=== Begin Enclosure ===

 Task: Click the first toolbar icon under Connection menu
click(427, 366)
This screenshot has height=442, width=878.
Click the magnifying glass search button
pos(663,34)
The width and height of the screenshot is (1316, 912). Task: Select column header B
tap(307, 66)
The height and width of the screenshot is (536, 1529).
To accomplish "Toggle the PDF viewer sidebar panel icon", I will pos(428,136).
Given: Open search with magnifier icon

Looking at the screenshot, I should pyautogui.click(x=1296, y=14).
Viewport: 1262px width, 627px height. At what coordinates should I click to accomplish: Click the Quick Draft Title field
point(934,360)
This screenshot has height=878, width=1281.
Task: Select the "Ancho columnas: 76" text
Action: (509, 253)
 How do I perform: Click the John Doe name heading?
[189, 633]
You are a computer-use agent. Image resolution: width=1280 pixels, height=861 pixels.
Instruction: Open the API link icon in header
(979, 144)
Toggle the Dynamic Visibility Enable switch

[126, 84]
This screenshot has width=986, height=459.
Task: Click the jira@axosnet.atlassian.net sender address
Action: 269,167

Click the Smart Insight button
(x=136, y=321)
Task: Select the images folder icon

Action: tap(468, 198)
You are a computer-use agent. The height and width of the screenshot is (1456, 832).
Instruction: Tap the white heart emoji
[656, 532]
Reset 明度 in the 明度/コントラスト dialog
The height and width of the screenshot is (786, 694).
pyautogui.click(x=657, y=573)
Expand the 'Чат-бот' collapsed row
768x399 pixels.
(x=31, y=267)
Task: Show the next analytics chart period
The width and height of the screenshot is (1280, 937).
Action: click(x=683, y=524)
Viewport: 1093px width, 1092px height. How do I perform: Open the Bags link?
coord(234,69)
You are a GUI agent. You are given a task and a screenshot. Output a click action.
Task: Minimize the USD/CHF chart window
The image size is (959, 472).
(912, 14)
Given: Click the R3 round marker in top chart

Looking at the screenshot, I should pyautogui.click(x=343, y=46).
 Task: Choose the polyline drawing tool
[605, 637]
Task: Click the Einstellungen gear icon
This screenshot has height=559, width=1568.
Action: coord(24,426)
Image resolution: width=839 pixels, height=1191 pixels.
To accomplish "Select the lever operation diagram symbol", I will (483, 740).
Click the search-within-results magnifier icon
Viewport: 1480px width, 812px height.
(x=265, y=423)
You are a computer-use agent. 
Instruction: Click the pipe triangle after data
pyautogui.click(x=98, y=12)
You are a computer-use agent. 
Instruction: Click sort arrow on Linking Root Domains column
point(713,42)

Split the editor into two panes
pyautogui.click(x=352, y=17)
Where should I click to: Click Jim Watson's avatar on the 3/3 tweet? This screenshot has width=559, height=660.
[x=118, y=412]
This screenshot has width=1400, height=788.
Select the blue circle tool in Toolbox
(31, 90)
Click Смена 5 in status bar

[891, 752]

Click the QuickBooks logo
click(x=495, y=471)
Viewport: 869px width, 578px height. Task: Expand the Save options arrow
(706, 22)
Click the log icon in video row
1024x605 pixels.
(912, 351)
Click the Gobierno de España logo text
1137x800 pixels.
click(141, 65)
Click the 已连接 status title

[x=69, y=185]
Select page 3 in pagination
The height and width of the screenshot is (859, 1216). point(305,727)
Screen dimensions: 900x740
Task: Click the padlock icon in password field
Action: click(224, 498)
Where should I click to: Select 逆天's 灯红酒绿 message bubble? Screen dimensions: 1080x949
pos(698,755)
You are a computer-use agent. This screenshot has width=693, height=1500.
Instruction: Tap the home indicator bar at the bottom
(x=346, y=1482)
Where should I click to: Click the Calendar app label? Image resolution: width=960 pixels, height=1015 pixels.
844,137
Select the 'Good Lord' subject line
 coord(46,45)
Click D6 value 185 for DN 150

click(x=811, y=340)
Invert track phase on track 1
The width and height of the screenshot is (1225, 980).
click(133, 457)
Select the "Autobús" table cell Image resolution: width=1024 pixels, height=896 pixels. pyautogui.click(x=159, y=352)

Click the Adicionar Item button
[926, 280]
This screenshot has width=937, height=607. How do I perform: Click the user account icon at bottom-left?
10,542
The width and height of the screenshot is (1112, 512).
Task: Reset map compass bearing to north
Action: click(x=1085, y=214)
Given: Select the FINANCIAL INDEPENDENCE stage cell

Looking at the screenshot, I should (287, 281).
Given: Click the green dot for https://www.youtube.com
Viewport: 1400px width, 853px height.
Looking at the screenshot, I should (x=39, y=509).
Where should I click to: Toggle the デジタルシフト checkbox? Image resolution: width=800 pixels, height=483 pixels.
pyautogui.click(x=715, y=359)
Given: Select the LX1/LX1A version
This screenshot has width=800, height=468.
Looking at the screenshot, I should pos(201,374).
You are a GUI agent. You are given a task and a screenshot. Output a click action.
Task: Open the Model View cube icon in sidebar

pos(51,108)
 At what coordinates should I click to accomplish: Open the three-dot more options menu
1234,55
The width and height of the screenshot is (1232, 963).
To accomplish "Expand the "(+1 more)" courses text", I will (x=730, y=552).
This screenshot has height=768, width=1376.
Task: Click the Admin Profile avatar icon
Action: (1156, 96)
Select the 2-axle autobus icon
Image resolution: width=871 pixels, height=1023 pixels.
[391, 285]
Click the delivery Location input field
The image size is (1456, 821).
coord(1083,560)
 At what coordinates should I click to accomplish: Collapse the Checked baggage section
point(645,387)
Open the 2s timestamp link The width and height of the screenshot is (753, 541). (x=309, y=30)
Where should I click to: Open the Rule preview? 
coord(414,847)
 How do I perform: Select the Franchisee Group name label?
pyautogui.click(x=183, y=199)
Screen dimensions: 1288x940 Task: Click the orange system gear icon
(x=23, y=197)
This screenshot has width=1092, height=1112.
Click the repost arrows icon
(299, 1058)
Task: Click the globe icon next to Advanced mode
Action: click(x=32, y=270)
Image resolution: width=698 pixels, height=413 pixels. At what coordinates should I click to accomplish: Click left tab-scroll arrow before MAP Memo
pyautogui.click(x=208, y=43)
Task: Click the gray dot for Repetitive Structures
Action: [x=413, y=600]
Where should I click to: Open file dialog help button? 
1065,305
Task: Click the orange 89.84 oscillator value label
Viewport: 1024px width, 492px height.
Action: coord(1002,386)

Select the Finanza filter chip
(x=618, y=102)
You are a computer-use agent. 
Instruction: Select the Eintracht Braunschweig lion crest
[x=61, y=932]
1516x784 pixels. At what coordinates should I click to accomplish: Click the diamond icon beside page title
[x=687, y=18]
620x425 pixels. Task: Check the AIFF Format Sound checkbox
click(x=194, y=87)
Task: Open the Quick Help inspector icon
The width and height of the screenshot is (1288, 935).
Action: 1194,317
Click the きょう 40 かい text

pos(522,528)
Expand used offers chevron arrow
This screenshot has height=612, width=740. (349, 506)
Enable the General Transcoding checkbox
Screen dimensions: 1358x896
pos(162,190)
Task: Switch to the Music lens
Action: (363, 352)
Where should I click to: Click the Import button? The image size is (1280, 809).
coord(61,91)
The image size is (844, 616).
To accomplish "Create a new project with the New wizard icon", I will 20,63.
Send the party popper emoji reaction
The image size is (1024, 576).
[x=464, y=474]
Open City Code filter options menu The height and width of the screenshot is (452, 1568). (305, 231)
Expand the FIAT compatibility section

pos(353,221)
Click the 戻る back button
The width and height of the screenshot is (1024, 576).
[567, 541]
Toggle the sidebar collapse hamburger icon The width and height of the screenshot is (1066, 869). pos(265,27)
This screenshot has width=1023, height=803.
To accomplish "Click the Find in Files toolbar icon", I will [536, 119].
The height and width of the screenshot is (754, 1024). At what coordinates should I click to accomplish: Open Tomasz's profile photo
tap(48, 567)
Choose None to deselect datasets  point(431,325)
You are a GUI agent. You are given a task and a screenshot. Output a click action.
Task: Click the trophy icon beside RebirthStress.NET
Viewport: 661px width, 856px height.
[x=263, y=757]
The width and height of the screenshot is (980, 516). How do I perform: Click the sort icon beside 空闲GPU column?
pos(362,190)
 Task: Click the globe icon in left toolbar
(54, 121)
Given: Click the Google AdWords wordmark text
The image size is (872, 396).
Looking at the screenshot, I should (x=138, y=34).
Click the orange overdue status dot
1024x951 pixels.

=== End Enclosure ===

YOUR TASK
Copy out the range of lines above starting at the line with "Toggle the Dynamic Visibility Enable switch" and ending at the line with "You are a computer-use agent. The", exactly and including both.

RESULT FOR THIS EXERCISE
Toggle the Dynamic Visibility Enable switch

[126, 84]
This screenshot has width=986, height=459.
Task: Click the jira@axosnet.atlassian.net sender address
Action: 269,167

Click the Smart Insight button
(x=136, y=321)
Task: Select the images folder icon

Action: tap(468, 198)
You are a computer-use agent. The height and width of the screenshot is (1456, 832).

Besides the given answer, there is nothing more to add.